• The problem
Pick out all lines with the word "computer" from the records that follow.

** Input material follows **

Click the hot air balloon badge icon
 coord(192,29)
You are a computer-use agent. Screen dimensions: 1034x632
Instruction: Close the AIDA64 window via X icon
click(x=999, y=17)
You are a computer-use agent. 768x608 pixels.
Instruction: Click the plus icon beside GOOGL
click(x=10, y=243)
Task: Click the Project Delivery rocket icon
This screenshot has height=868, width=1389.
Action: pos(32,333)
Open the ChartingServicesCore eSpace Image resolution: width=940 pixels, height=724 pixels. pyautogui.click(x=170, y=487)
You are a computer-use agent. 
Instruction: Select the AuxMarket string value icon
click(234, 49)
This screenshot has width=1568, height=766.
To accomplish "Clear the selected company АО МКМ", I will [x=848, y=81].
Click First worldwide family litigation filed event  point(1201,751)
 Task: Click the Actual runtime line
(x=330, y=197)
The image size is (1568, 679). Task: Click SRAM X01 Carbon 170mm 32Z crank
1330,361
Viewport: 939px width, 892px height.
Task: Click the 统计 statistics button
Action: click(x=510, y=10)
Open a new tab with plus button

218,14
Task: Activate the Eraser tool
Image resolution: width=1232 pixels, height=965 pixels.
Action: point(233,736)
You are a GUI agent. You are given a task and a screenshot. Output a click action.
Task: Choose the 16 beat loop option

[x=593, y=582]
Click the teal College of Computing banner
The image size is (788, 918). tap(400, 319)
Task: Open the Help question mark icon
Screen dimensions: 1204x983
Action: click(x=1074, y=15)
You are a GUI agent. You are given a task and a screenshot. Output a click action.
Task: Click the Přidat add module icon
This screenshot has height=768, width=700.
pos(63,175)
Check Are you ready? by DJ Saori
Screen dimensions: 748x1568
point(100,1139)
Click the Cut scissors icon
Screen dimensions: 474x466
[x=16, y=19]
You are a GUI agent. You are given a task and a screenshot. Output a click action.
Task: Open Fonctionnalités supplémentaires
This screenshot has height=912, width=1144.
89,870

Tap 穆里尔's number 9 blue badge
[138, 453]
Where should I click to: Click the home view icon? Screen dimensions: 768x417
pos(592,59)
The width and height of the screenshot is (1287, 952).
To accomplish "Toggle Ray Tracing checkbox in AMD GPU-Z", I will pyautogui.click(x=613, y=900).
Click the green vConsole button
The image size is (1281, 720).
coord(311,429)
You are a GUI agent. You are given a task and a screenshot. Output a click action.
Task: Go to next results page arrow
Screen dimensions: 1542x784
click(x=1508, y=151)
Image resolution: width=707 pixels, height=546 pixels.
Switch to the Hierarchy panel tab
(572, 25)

** End of Input material **

• Exercise response
You are a computer-use agent. Screen dimensions: 1034x632
You are a computer-use agent. 768x608 pixels.
You are a computer-use agent. 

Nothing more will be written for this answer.